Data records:
--

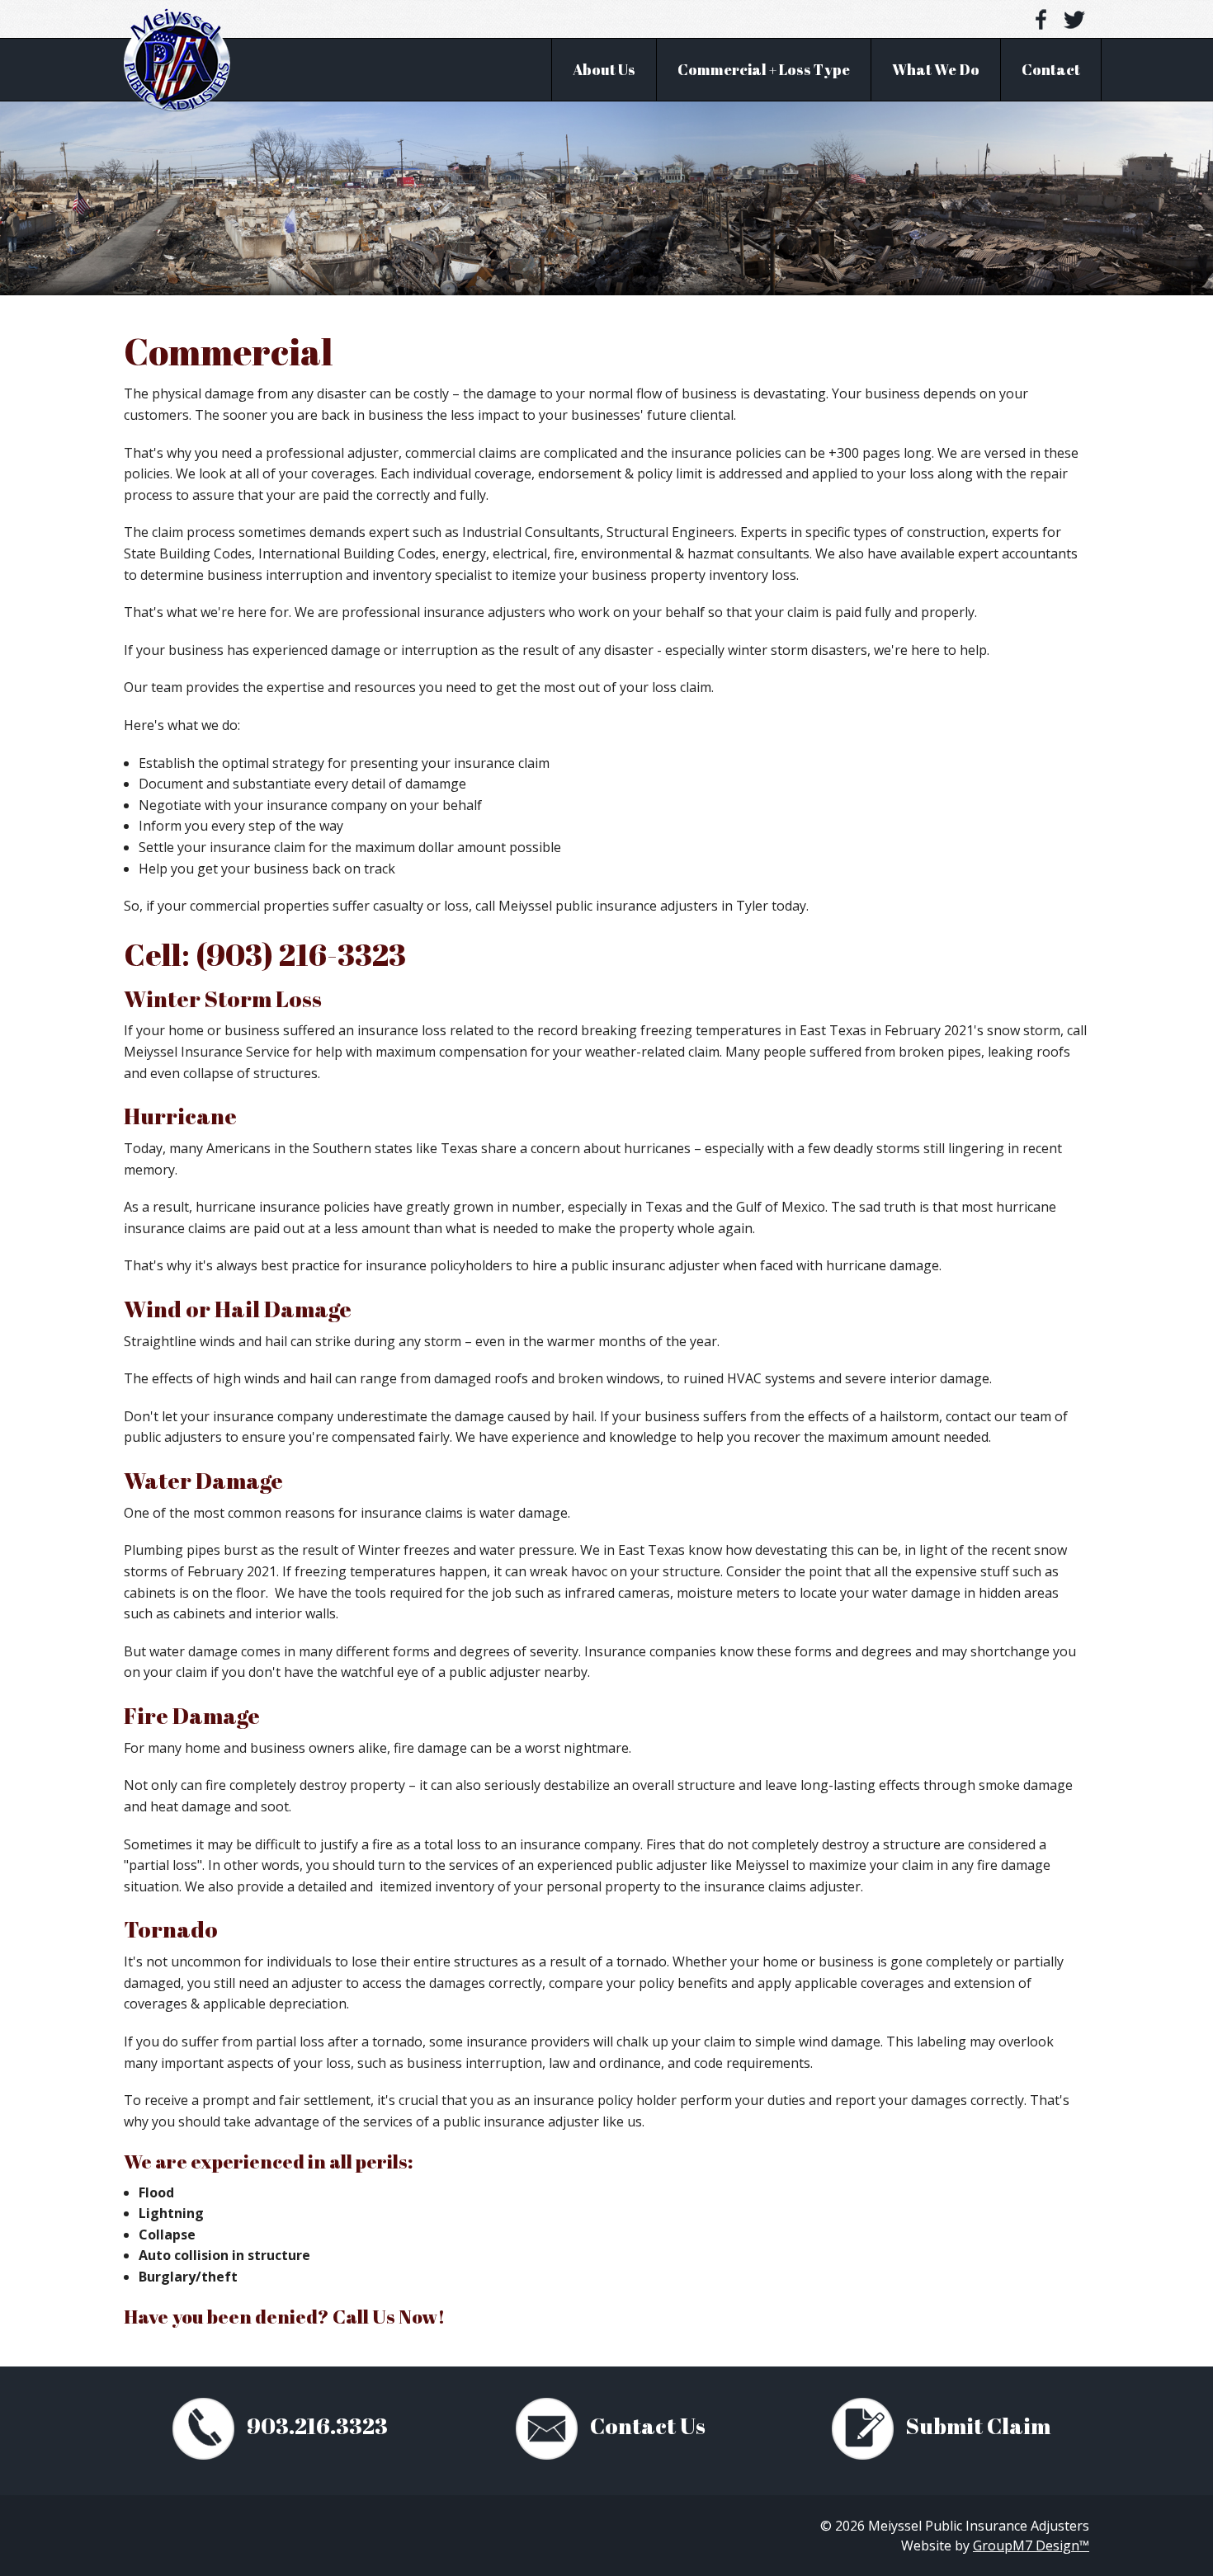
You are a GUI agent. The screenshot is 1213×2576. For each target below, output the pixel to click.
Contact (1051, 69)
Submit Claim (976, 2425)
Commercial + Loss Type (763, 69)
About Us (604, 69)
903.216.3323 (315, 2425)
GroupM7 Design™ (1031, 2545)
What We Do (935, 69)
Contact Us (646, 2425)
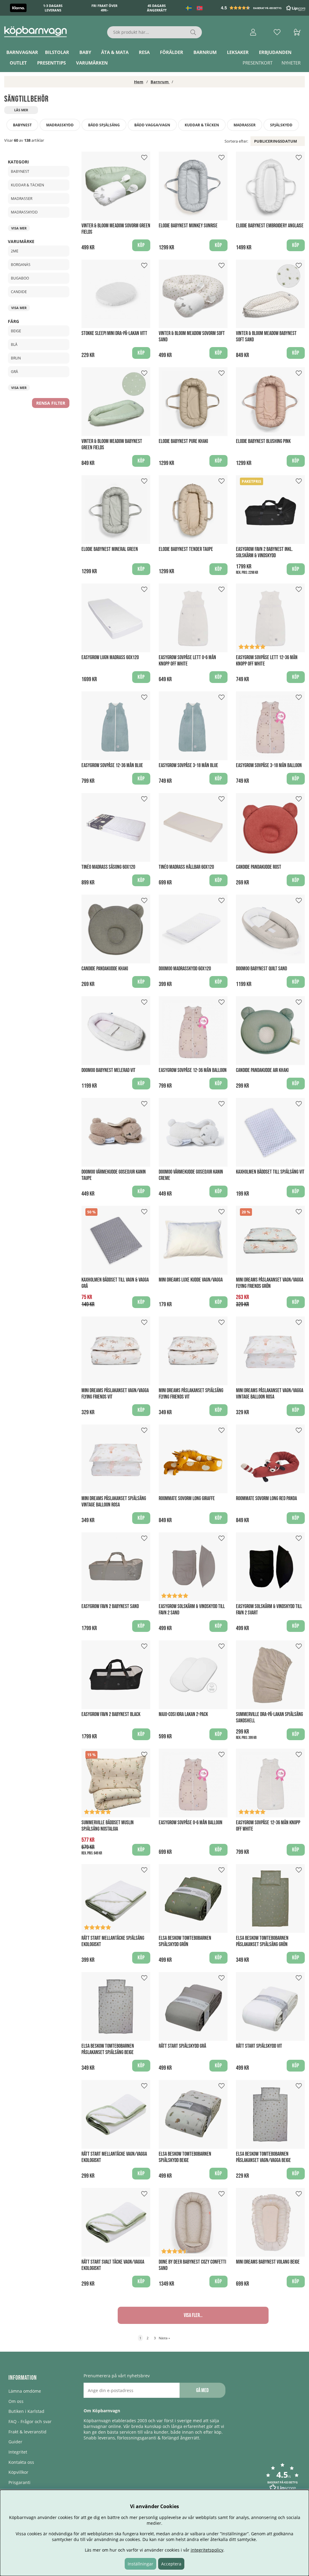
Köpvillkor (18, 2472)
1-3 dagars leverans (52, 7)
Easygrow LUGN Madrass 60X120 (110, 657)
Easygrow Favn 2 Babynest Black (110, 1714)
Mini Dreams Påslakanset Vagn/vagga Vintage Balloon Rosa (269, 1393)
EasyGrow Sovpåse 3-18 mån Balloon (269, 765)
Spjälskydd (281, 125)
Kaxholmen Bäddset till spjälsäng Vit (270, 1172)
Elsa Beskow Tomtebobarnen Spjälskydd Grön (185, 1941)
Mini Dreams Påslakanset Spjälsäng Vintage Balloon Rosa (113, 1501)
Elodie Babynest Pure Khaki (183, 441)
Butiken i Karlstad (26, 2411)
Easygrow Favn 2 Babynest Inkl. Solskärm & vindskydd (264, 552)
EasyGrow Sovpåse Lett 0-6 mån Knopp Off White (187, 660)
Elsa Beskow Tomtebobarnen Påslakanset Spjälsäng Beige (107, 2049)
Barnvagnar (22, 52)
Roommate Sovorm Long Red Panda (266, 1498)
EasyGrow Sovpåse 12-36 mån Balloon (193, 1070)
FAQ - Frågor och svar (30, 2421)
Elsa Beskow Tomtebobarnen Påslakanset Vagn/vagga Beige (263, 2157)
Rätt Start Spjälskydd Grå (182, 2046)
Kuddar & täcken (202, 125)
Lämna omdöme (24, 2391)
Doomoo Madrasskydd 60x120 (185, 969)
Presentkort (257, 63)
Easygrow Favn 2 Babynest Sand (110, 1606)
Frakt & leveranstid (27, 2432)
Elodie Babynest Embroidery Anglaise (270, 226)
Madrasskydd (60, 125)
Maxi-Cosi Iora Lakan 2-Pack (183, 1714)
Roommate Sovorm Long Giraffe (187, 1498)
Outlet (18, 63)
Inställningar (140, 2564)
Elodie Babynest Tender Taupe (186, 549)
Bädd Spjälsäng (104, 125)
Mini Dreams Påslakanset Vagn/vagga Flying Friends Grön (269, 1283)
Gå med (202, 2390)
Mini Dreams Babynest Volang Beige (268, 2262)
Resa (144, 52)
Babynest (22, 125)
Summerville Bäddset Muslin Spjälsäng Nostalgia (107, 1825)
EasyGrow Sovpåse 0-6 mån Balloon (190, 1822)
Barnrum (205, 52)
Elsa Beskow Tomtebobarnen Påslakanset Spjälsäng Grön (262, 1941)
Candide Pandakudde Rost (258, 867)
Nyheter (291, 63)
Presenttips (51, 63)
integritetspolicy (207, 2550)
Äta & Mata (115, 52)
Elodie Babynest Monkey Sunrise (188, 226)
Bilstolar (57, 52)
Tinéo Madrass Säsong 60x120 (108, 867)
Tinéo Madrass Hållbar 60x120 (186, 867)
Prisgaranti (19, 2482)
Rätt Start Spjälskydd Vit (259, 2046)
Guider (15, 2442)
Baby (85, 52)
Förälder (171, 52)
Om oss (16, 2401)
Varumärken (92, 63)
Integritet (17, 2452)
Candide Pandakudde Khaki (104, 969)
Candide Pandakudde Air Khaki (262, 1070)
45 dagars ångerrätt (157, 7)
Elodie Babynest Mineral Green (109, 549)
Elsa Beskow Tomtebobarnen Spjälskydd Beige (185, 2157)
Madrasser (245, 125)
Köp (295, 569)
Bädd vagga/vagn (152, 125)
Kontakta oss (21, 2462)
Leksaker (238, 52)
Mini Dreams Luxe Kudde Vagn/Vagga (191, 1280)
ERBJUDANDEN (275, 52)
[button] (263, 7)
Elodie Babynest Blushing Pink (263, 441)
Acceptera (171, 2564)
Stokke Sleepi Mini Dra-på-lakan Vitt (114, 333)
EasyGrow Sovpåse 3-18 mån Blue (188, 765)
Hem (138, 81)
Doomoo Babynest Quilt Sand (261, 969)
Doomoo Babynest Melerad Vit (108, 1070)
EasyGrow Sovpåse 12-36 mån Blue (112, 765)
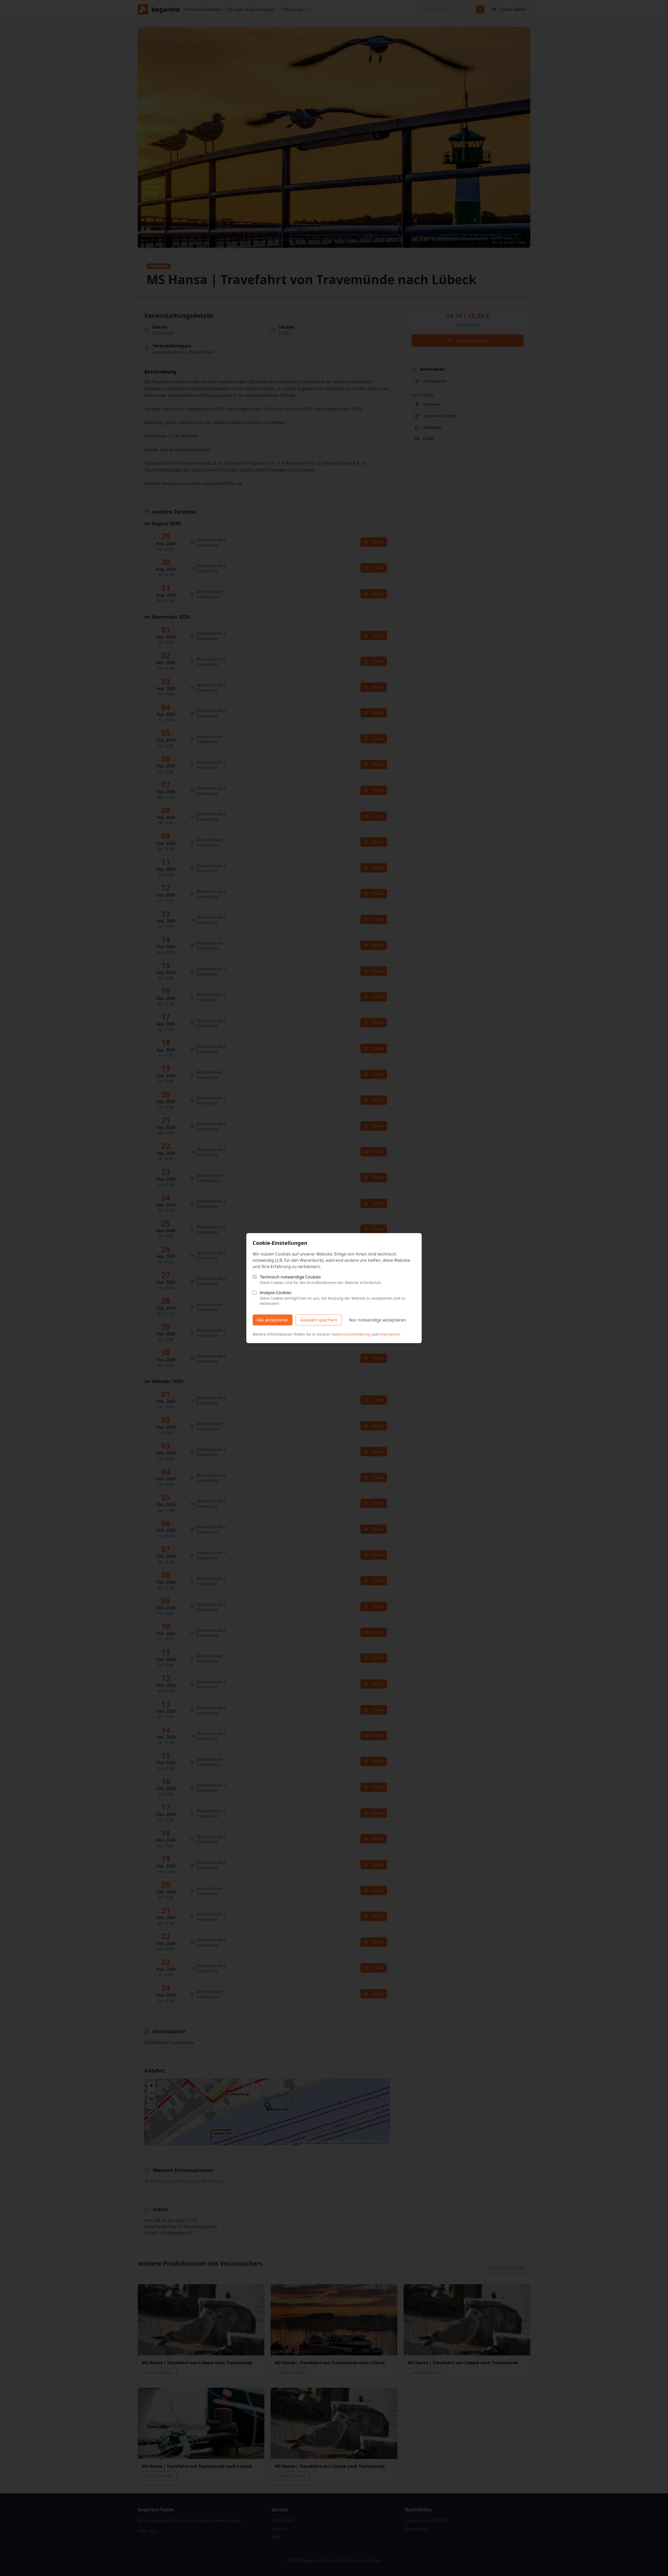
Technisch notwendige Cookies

--

» Exercise:
Exactly as they stand, the entries must be written out again, pictures excluded.

» Your solution:
You are a GUI agent. The screenshot is 1213×2576. For each target below, output the pixel to click.
Contact (1051, 69)
Submit Claim (976, 2425)
Commercial + Loss Type (763, 69)
About Us (604, 69)
903.216.3323 (315, 2425)
GroupM7 Design™ (1031, 2545)
What We Do (935, 69)
Contact Us (646, 2425)
Köpvillkor (18, 2472)
1-3 dagars leverans (52, 7)
Easygrow LUGN Madrass 60X120 (110, 657)
Easygrow Favn 2 Babynest Black (110, 1714)
Mini Dreams Påslakanset Vagn/vagga Vintage Balloon Rosa (269, 1393)
EasyGrow Sovpåse 3-18 mån Balloon (269, 765)
Spjälskydd (281, 125)
Kaxholmen Bäddset till spjälsäng Vit (270, 1172)
Elsa Beskow Tomtebobarnen Spjälskydd Grön (185, 1941)
Mini Dreams Påslakanset Spjälsäng Vintage Balloon Rosa (113, 1501)
Elodie Babynest Pure Khaki (183, 441)
Butiken i Karlstad (26, 2411)
Easygrow Favn 2 Babynest Inkl. Solskärm & vindskydd (264, 552)
EasyGrow Sovpåse Lett 0-6 mån Knopp Off White (187, 660)
Elsa Beskow Tomtebobarnen Påslakanset Spjälsäng Beige (107, 2049)
Barnvagnar (22, 52)
Roommate Sovorm Long Red Panda (266, 1498)
EasyGrow Sovpåse 12-36 mån Balloon (193, 1070)
FAQ - Frågor och svar (30, 2421)
Elsa Beskow Tomtebobarnen Påslakanset Vagn/vagga Beige (263, 2157)
Rätt Start Spjälskydd Grå (182, 2046)
Kuddar & täcken (202, 125)
Lämna omdöme (24, 2391)
Doomoo Madrasskydd 60x120 (185, 969)
Presentkort (257, 63)
Easygrow Favn 2 Babynest Sand (110, 1606)
Frakt & leveranstid (27, 2432)
Elodie Babynest Embroidery Anglaise (270, 226)
Madrasskydd (60, 125)
Maxi-Cosi Iora Lakan 2-Pack (183, 1714)
Roommate Sovorm Long Giraffe (187, 1498)
Outlet (18, 63)
Inställningar (140, 2564)
Elodie Babynest Tender Taupe (186, 549)
Bädd Spjälsäng (104, 125)
Mini Dreams Påslakanset Vagn/vagga Flying Friends Grön (269, 1283)
Gå med (202, 2390)
Mini Dreams Babynest Volang Beige (268, 2262)
Resa (144, 52)
Babynest (22, 125)
Summerville Bäddset Muslin Spjälsäng Nostalgia (107, 1825)
EasyGrow Sovpåse 0-6 mån Balloon (190, 1822)
Barnrum (205, 52)
Elsa Beskow Tomtebobarnen Påslakanset Spjälsäng Grön (262, 1941)
Candide Pandakudde Rost (258, 867)
Nyheter (291, 63)
Presenttips (51, 63)
integritetspolicy (207, 2550)
Äta & Mata (115, 52)
Elodie Babynest Monkey Sunrise (188, 226)
Bilstolar (57, 52)
Tinéo Madrass Säsong 60x120 (108, 867)
Tinéo Madrass Hållbar 60x120 (186, 867)
Prisgaranti (19, 2482)
Rätt Start Spjälskydd Vit (259, 2046)
Guider (15, 2442)
Baby (85, 52)
Förälder (171, 52)
Om oss (16, 2401)
Varumärken (92, 63)
Integritet (17, 2452)
Candide Pandakudde Khaki (104, 969)
Candide Pandakudde Air Khaki (262, 1070)
45 dagars ångerrätt (157, 7)
Elodie Babynest Mineral Green (109, 549)
Elsa Beskow Tomtebobarnen Spjälskydd Beige (185, 2157)
Madrasser (245, 125)
Köp (295, 569)
Bädd vagga/vagn (152, 125)
Kontakta oss (21, 2462)
Leksaker (238, 52)
Mini Dreams Luxe Kudde Vagn/Vagga (191, 1280)
ERBJUDANDEN (275, 52)
[button] (263, 7)
Elodie Babynest Blushing Pink (263, 441)
Acceptera (171, 2564)
Stokke Sleepi Mini Dra-på-lakan Vitt (114, 333)
EasyGrow Sovpåse 3-18 mån Blue (188, 765)
Hem (138, 81)
Doomoo Babynest Quilt Sand (261, 969)
Doomoo Babynest Melerad Vit (108, 1070)
EasyGrow Sovpåse 12-36 mån Blue (112, 765)
Technisch notwendige Cookies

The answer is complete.